The formula for fulfilling all these promises is to maintain the design of the Concorde, but making it more refined. From the start, it will be smaller: 52 metres long (compared to 62 m in the retired aircraft). “There are really three big areas that have changed since the Concorde was designed: aerodynamics, materials and engines,” Boom CEO Blake Scholl told Wired magazine. With computer simulations it is much easier to optimize the design of an airplane than by conducting real tests in a wind tunnel. In addition, the new carbon fibre materials are much lighter and engines with afterburners are no longer needed to reach supersonic speeds.
Will it succeed? On the one hand, Scholl has the support of 5 major airlines, which have already reserved 76 aircraft. On the other hand, the prototype XB-1 to test Boom’s technological improvements has not yet made its test flight, which was initially planned for 2017 and the company has just announced that it will be carried out in 2019.
The rebooting of these supersonic dreams is accompanied by a strong dose of scepticism on the part of some analysts. “Supersonic is not what passengers or airlines want right now,” Strategic Aero consultancy has advised American Free Press, noting that the big demand is for cheaper flights. Independent consultant John Strickland also believes that: “it’s going to be some time before we see whether it can establish a large viable market … in the way that Concorde never managed to do.”

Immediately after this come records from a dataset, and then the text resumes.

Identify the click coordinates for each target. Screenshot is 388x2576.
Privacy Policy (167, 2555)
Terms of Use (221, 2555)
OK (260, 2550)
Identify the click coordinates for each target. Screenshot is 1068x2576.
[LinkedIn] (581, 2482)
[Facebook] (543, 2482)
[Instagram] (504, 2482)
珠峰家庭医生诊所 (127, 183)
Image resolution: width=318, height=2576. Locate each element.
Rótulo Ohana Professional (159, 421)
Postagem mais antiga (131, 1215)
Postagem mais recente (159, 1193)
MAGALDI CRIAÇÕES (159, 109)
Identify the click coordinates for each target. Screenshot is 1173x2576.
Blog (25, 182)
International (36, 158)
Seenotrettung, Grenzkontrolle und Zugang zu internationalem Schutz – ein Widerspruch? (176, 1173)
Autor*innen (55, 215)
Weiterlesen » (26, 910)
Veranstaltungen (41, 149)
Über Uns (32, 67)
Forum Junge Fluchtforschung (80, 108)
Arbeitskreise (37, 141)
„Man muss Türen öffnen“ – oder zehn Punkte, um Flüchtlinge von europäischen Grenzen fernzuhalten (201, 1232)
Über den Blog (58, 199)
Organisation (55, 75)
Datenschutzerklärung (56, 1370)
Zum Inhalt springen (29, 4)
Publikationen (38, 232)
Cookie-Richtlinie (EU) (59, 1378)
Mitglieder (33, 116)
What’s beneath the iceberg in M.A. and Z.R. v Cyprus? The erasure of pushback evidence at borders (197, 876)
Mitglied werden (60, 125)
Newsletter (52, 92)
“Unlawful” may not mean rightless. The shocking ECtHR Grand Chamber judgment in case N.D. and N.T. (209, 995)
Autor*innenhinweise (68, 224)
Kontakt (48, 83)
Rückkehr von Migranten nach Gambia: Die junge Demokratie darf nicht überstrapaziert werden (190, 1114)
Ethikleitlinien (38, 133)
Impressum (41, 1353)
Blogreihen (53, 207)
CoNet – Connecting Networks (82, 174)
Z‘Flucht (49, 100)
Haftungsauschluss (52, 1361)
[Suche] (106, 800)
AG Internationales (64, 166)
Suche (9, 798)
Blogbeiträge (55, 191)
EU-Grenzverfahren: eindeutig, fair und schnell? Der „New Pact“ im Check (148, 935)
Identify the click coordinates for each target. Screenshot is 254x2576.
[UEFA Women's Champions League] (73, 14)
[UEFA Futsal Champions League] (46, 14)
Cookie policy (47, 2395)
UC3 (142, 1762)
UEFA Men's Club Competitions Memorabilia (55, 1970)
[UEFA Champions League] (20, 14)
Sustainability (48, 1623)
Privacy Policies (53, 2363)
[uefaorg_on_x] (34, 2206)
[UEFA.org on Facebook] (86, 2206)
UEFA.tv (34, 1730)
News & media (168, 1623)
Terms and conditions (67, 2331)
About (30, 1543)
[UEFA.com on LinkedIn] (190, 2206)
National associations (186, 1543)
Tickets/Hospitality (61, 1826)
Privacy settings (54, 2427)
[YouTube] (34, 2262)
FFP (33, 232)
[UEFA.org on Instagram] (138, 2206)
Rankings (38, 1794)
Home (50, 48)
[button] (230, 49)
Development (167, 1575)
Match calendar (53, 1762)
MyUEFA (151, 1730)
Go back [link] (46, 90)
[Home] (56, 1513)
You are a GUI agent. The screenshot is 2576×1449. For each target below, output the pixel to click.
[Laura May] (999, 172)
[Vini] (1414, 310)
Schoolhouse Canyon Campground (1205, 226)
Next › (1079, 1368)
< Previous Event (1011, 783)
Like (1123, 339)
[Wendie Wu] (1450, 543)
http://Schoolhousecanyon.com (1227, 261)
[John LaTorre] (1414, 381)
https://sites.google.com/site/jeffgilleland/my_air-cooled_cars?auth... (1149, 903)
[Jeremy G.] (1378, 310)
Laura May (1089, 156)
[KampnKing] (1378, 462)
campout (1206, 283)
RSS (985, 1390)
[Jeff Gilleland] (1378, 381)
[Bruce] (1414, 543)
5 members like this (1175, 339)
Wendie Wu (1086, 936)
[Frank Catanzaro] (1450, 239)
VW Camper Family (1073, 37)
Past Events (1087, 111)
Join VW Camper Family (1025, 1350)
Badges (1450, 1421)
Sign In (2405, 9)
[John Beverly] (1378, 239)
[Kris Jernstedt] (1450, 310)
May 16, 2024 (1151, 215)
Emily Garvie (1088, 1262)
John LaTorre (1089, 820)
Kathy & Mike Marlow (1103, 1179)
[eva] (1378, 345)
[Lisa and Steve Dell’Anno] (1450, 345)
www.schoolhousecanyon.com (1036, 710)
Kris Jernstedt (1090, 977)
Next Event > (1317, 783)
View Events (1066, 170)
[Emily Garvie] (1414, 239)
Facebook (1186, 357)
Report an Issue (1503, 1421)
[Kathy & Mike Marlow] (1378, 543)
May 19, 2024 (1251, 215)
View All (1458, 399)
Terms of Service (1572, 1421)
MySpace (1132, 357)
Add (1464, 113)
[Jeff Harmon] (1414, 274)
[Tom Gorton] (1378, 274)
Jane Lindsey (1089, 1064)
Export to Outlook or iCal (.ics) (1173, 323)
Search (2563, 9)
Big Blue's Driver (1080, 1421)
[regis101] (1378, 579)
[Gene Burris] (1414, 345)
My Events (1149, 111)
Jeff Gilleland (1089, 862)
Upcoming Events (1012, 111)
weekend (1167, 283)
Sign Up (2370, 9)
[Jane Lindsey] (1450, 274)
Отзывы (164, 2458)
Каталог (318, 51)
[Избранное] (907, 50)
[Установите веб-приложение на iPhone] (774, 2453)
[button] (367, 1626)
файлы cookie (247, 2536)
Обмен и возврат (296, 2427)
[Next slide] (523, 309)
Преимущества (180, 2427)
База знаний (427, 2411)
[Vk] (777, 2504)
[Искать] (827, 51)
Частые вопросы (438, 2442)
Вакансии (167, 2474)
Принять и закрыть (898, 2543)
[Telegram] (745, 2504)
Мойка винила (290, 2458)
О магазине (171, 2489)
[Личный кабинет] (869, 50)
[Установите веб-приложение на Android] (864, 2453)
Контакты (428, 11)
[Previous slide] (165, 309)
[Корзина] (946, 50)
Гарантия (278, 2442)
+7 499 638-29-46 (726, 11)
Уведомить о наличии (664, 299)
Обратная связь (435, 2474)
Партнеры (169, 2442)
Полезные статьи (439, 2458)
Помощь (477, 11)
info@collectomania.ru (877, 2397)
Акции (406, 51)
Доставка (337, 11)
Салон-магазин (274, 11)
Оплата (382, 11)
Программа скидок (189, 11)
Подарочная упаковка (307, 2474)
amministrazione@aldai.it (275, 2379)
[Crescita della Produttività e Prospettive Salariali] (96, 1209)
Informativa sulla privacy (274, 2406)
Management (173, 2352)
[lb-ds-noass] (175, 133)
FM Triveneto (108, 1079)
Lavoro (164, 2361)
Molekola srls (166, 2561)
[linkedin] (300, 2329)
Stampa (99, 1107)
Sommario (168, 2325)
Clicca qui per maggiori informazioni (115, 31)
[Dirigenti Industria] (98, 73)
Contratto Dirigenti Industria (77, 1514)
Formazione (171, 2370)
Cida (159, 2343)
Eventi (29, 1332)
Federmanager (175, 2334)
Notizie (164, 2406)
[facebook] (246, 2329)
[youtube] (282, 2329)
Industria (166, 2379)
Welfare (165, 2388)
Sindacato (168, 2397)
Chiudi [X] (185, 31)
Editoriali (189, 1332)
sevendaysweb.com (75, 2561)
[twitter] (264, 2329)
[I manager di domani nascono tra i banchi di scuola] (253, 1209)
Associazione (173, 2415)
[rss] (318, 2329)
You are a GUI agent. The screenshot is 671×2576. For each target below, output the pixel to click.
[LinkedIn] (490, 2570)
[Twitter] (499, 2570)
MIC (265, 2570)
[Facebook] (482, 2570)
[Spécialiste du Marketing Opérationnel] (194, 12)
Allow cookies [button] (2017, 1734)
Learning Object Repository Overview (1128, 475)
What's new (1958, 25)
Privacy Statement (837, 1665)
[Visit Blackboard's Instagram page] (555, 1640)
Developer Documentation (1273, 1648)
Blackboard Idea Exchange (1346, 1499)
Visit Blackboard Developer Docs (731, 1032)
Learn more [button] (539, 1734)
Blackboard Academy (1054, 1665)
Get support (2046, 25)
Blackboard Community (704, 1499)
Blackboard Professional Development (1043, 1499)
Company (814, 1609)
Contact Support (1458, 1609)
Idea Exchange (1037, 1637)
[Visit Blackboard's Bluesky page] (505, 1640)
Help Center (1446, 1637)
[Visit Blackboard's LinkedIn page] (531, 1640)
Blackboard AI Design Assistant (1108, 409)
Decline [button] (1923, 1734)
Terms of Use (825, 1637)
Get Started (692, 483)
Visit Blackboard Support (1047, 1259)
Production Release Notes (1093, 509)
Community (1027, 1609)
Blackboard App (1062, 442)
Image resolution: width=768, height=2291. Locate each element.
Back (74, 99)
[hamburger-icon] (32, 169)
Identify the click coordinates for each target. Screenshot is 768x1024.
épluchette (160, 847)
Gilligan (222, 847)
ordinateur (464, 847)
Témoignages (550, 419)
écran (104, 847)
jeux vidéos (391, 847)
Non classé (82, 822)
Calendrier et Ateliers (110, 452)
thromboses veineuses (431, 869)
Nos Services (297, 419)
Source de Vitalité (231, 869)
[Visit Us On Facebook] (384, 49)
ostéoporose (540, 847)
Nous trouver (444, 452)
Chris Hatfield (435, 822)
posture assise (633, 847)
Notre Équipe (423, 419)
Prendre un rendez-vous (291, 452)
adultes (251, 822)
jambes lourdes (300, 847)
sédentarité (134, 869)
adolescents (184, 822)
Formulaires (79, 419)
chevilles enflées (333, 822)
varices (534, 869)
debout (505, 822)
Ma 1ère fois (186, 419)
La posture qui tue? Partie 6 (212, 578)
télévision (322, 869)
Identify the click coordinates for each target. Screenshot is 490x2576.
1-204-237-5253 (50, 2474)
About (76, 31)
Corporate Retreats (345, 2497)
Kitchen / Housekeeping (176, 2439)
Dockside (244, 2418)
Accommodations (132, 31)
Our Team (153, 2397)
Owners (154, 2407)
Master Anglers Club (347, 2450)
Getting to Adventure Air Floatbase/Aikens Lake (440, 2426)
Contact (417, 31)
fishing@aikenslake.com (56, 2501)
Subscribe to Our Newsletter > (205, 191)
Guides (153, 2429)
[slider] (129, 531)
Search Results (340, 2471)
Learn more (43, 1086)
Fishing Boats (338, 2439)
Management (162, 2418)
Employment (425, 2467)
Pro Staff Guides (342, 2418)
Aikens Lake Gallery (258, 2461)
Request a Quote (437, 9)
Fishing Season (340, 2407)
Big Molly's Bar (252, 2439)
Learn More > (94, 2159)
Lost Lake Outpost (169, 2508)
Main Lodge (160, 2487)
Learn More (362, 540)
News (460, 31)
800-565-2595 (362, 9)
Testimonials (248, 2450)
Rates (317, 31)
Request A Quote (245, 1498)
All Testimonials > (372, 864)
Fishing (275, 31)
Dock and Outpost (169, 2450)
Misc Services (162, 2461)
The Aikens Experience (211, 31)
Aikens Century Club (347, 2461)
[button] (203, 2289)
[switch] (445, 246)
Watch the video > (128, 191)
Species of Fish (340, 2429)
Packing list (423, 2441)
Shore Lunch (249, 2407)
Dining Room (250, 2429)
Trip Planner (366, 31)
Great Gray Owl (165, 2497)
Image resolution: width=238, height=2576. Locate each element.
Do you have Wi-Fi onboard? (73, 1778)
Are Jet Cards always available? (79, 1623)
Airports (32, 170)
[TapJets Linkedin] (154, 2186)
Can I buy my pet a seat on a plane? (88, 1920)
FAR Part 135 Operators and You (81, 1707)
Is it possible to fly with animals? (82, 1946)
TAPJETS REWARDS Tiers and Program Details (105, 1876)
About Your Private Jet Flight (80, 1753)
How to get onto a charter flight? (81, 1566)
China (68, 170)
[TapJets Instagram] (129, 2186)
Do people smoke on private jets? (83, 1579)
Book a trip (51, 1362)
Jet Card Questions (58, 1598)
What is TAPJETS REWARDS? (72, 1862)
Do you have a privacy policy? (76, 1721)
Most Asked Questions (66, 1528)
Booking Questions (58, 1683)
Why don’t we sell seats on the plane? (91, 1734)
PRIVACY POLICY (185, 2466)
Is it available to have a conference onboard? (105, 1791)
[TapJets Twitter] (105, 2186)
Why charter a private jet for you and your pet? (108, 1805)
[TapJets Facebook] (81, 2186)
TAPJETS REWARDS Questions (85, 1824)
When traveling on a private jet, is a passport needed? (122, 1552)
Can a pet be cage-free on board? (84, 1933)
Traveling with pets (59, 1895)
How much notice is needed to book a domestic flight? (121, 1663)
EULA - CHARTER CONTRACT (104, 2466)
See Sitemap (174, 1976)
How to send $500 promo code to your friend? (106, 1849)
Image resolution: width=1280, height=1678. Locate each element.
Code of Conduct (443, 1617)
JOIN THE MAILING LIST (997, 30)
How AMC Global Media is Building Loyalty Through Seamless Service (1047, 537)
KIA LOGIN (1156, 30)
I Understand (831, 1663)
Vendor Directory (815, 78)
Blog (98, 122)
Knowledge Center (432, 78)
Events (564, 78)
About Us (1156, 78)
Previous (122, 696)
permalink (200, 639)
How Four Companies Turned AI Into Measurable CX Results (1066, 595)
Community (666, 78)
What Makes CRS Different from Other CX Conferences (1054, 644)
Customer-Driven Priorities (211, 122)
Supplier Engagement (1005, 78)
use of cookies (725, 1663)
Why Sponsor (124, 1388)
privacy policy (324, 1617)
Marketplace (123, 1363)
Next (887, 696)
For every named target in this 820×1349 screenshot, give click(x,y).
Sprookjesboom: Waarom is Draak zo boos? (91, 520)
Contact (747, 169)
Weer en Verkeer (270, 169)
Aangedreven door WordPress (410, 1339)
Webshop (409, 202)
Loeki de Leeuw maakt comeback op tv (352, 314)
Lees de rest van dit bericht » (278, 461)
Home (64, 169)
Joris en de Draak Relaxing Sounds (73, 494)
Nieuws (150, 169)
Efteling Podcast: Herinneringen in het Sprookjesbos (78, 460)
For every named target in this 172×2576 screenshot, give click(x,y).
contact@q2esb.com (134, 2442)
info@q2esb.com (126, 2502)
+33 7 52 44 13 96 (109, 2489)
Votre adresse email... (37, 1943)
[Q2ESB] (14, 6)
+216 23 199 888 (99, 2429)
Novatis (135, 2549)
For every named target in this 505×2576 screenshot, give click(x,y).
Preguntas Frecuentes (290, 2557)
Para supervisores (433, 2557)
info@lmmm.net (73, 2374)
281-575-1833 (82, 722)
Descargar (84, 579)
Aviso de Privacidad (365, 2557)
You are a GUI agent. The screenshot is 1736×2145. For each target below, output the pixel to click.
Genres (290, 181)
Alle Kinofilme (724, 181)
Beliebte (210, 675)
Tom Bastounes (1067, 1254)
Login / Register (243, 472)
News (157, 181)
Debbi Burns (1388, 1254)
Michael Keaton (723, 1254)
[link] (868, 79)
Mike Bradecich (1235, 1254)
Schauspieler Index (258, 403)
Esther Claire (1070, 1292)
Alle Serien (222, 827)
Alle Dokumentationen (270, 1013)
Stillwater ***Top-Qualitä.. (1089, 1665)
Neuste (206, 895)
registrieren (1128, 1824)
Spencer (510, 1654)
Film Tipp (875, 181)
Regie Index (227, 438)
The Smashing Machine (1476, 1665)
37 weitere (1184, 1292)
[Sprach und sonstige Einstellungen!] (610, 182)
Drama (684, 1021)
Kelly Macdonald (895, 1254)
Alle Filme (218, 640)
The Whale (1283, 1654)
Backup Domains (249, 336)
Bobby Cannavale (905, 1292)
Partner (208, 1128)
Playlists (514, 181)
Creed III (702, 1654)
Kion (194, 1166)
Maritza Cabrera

To this scepticism is added the criticism of the International Council on Clean Transportation, which after analysing the promises of the supersonic startups has calculated that: “new supersonic aircraft could burn 5 to 7 times more fuel than standard aircraft and exceed CO2 emission limits by 70%.”
The other great barrier to resuscitating supersonic flights is sound pollution. Boom does not provide any solution against sonic explosions, and Aerion promises a technology (patent pending) that manages to avoid them up to speeds of Mach 1.2. Even if they did, however, they would need a change in the regulations to be able to fly more than Mach 1 over land. Meanwhile, NASA is working with Lockheed Martin to test in 2021 prototypes of much quieter supersonic airplanes, whose design would prevent the shock waves from accumulating when breaking the sound barrier, and thus no explosion would be heard.